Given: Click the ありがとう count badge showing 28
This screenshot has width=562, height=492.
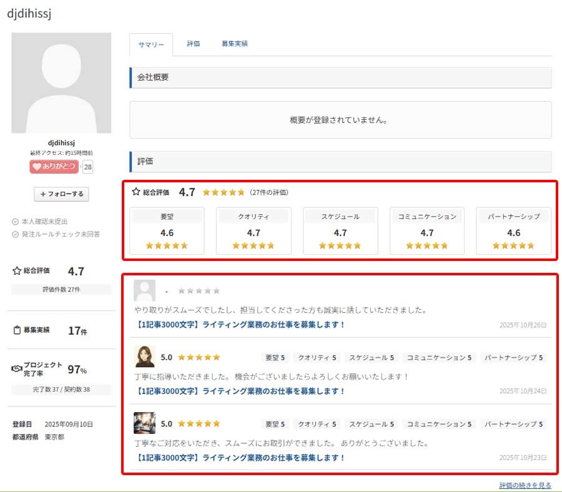Looking at the screenshot, I should point(87,167).
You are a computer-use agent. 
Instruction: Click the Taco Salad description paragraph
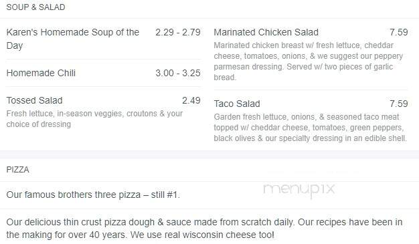coord(311,128)
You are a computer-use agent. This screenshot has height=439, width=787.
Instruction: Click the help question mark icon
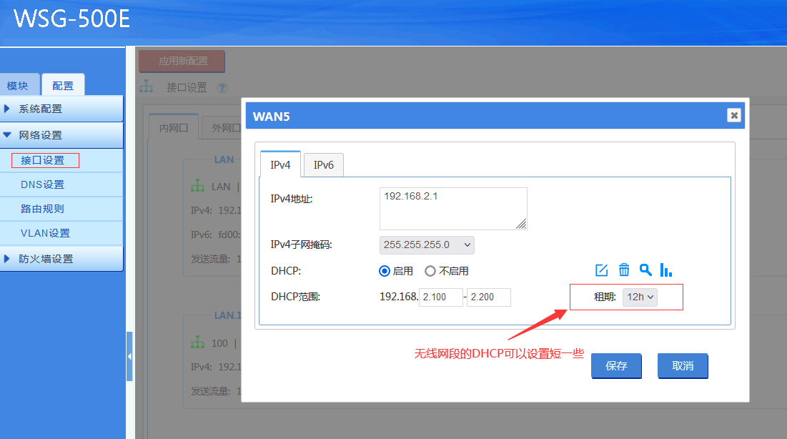[222, 87]
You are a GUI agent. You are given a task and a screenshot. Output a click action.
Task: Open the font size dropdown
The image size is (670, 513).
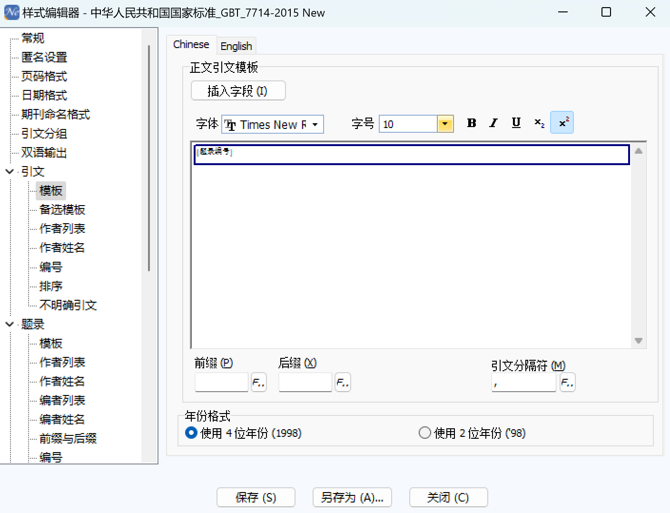(445, 124)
- - - - -
▸ **Work required**: Restate each entry word for word. Omit every picture.

▸ **Output below**:
Given: Click the ありがとう count badge showing 28
This screenshot has width=562, height=492.
Looking at the screenshot, I should point(87,167).
You are a computer-use agent. 
Instruction: Click the Taco Salad description paragraph
coord(311,128)
You are a computer-use agent. This screenshot has height=439, width=787.
Instruction: Click the help question mark icon
[222, 87]
You are a GUI agent. You are given a task and a screenshot. Output a click action.
Task: Open the font size dropdown
The image size is (670, 513).
(445, 124)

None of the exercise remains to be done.